Wenn wir in einer so stark gemischten Bevölkerung wie der mitteleuropäischen die soziale Verteilung der Rassenanlagen verfolgen wollen, so müssen wir vor allem im Gedächtnis behalten, daß der Typus einer Rasse in der Vermischung sich nicht als Einheit vererbt; wir müssen also die einzelnen Erbanlagen jede für sich verfolgen. Auch dann aber zeigt sich, daß in den oberen Ständen die Merkmale der nordischen Rasse häufiger sind als in den unteren, wenn wir von den Juden zunächst einmal absehen.
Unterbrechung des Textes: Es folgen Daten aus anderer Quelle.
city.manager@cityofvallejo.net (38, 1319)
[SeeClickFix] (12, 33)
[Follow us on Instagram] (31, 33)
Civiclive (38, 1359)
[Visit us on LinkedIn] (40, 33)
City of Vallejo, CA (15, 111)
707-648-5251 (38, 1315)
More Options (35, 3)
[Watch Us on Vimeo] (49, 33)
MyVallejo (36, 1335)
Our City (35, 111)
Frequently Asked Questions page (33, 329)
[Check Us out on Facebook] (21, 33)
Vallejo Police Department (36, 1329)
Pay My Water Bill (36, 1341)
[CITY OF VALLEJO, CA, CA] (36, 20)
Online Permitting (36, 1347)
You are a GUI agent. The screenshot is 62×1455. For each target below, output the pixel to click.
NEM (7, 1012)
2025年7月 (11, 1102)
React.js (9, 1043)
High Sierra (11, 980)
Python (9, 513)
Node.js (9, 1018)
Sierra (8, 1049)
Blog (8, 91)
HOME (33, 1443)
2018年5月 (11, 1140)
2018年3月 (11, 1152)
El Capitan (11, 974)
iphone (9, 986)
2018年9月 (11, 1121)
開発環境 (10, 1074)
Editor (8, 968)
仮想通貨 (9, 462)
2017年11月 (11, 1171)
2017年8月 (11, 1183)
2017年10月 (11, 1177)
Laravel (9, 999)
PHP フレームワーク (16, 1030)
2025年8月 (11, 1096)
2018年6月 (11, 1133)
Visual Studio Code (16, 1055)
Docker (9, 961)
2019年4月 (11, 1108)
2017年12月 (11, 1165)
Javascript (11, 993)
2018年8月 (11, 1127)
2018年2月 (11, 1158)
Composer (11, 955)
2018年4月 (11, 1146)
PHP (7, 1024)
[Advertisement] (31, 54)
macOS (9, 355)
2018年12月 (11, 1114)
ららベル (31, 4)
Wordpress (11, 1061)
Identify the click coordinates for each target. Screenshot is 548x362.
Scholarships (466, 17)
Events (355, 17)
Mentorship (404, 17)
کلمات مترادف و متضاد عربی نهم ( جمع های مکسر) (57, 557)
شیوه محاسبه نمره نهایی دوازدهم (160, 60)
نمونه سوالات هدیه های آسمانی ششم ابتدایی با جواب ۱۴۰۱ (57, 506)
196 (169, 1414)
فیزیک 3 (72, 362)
Die größere Körperlänge der oberen Stände, für welche Niceforo, Röse und andere unwiderlegliche Belege beigebracht haben, beruht sicher nicht nur auf reichlicherer Ernährung im Jugendalter, sondern zum Teil auch auf einem größeren Anteil nordischer Rasse. Die Körperlänge der Schüler höherer Schulen ist im Durchschnitt um mehrere Zentimeter größer als die gleichaltriger Volksschüler (nach Graupner, Rietz u. a.); dabei sind diese aber nicht etwa schmäler, sondern im Vergleich zur Länge dicker und schwerer, während Unterschiede der Ernährung sich viel eher im Gewicht als in der Länge äußern. Auch in den Unterschieden der Kopfgröße in den verschiedenen Ständen kommen sicher z. T. Unterschiede der anthropologischen Rasse zum Ausdruck, insofern als die nordische Rasse eine erheblichere Kopfgröße als andere, wenn auch vielleicht nicht alle, Rassen Europas hat. Die Erbanlagen, welche die Kopfform beeinflussen, scheinen dagegen nur in geringerem Maße der sozialen Auslese zu unterliegen. Wenn Röse fand, daß die adeligen Schüler einerseits, die begabteren andererseits eine länglichere Kopfform hatten als die übrigen, so kann das einfach mit der größeren Körperlänge dieser Gruppen zusammenhängen, da Körperlänge und Länge des Kopfes zum Teil von denselben Einflüssen abhängig sind. Der Umstand, daß Röse bei Schülern höherer Lehranstalten im allgemeinen keine länglichere Kopfform fand als bei den Volksschülern, obwohl sie größer sind, würde eher dafür sprechen, daß jene ihrer Erbanlage nach etwas mehr zu Breitköpfigkeit neigen. Die Professoren der Universität Erlangen und der technischen Hochschule in Dresden und Karlsruhe, welche Röse und Ammon untersucht haben, waren allerdings erheblich langköpfiger als die dortige Bevölkerung. Das braucht aber nicht für eine direkte Beziehung der Kopfform zur Begabung und zur sozialen Lage zu sprechen, da die Professoren zum größten Teil nicht aus der näheren Umgebung ihrer Hochschule zu stammen pflegen; immerhin sprechen diese Befunde aber dafür, daß die deutschen Professoren verhältnismäßig häufig aus langköpfigen, an nordischem Blut reicheren Gegenden stammen. Die Befunde von de Lapouge über die soziale Verteilung der Kopfform sprechen zwar in gleichem Sinne, sind aber nicht beweisend, weil er nicht Gruppen gleichen Lebensalters und gleicher Größe verglichen hat.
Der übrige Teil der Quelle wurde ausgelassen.